What the task asks -> Every line of the records below that has the word "price" should be copied.

Records shown ->
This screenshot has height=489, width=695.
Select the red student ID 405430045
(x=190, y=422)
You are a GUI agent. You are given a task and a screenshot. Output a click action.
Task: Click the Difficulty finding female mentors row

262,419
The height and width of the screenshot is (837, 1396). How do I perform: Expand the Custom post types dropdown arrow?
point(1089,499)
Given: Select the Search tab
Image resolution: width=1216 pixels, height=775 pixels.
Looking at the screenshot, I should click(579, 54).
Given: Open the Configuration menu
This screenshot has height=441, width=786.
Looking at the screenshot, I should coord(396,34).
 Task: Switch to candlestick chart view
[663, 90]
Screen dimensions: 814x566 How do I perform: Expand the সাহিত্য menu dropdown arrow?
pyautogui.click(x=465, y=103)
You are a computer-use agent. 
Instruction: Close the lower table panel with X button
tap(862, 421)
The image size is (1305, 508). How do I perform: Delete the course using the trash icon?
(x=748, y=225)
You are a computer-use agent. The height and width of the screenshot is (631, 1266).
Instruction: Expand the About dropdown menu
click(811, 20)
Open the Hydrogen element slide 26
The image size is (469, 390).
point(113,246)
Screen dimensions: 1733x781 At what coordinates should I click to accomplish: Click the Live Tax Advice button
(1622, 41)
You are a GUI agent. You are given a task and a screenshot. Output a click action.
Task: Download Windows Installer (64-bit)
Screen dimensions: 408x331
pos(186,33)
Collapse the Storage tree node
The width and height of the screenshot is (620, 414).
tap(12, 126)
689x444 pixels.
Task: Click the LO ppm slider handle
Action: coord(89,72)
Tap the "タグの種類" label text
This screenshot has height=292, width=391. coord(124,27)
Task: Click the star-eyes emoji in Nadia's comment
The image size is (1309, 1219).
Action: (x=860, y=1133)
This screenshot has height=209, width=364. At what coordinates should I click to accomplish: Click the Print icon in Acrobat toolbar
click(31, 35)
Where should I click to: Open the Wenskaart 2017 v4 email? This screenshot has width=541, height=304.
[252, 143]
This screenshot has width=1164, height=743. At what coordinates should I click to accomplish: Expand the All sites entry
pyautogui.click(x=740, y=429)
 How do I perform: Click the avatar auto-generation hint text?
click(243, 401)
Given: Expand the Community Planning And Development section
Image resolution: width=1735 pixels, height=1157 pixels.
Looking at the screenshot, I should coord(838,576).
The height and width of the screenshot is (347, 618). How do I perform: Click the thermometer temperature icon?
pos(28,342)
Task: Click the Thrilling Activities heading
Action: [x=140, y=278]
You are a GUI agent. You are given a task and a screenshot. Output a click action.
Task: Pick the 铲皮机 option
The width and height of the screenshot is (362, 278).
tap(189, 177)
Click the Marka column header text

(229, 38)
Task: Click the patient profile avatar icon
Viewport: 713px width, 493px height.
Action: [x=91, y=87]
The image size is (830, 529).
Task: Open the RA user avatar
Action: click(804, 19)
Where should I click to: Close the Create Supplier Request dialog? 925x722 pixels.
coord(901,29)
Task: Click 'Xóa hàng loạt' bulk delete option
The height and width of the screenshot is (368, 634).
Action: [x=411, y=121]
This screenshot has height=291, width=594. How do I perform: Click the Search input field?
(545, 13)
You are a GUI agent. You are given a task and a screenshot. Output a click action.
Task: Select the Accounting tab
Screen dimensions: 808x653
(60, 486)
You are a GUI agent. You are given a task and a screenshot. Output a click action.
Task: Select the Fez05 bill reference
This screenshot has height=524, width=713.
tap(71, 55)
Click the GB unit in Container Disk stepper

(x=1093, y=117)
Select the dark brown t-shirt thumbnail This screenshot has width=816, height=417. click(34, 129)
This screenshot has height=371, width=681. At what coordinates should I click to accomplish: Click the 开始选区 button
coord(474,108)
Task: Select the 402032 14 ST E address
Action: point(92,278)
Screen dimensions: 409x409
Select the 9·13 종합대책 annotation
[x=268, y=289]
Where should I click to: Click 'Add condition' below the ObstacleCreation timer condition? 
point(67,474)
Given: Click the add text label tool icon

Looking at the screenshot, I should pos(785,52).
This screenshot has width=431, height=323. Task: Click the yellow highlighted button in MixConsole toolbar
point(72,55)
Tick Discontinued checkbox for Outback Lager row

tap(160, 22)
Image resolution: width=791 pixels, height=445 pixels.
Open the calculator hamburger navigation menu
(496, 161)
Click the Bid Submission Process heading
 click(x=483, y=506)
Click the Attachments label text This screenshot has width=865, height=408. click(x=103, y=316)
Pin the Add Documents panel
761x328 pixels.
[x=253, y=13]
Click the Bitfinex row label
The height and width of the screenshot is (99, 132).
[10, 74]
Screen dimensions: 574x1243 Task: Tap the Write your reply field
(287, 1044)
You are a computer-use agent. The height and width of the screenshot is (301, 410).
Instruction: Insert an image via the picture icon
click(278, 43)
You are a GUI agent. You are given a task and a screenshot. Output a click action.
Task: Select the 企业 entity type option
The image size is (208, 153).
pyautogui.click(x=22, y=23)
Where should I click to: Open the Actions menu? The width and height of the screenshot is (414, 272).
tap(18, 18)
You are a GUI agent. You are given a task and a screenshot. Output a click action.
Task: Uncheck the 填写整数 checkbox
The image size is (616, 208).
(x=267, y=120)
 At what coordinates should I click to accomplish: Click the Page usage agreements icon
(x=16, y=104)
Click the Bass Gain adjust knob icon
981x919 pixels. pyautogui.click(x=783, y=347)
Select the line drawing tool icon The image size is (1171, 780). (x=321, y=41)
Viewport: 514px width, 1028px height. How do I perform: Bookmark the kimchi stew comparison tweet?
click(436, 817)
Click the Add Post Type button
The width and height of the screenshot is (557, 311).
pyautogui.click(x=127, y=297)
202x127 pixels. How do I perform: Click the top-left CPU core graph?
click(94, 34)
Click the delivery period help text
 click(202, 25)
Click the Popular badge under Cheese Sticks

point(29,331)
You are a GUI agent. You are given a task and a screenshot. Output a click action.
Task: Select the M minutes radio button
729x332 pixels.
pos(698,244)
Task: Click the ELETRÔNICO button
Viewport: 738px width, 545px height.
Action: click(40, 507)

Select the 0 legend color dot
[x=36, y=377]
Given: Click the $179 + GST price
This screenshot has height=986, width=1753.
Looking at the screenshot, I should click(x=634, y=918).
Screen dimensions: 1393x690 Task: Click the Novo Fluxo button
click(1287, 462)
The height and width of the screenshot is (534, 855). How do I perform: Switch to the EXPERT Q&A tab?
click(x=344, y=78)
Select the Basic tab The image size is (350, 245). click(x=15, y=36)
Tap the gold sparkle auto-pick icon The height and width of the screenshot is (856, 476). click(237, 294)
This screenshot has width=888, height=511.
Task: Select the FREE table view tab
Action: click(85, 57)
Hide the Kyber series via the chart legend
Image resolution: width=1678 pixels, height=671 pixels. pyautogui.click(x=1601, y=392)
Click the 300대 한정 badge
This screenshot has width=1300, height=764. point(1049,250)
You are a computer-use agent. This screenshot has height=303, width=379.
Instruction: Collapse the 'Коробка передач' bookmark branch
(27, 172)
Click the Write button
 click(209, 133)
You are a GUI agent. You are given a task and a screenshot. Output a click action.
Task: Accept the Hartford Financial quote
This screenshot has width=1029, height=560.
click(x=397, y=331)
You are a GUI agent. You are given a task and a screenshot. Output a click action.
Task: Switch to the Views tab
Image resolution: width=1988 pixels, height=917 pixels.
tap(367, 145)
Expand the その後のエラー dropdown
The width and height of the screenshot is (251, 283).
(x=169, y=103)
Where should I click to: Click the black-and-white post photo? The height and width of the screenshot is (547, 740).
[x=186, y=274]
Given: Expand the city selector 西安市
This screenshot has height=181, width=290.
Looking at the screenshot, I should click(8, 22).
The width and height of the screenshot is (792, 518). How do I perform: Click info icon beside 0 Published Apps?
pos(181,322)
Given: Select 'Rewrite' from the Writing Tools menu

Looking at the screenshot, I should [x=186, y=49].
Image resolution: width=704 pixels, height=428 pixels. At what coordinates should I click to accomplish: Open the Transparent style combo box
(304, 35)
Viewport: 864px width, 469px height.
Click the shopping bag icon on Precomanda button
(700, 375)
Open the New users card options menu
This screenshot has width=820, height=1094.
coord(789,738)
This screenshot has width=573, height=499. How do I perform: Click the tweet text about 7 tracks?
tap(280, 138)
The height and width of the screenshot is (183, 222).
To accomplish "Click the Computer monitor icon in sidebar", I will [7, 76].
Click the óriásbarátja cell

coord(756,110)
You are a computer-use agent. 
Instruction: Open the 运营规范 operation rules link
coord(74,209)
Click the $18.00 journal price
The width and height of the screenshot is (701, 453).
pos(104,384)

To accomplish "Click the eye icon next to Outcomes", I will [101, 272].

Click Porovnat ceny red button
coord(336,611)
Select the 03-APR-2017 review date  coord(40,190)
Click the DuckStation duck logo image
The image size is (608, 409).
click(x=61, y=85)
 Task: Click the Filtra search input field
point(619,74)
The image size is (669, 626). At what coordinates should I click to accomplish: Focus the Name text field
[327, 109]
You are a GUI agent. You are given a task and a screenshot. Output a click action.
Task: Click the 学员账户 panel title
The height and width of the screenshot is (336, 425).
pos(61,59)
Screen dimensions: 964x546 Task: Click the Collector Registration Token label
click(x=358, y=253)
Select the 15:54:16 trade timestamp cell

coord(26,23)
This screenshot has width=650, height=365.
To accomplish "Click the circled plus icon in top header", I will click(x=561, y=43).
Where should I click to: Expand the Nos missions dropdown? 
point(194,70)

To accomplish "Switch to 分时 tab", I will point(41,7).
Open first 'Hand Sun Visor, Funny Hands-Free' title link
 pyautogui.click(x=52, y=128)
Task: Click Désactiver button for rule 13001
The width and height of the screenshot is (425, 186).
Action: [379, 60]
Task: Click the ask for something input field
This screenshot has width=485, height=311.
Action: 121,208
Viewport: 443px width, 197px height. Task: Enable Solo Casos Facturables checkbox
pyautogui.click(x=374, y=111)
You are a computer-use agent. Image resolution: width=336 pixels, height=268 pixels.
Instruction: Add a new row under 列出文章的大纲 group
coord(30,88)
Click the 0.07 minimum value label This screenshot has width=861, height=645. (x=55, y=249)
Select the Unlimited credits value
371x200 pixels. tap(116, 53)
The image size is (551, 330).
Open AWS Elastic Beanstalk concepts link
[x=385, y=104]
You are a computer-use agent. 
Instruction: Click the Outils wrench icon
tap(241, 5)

Answer to this task ->
Given: Click the $179 + GST price
Click the $18.00 journal price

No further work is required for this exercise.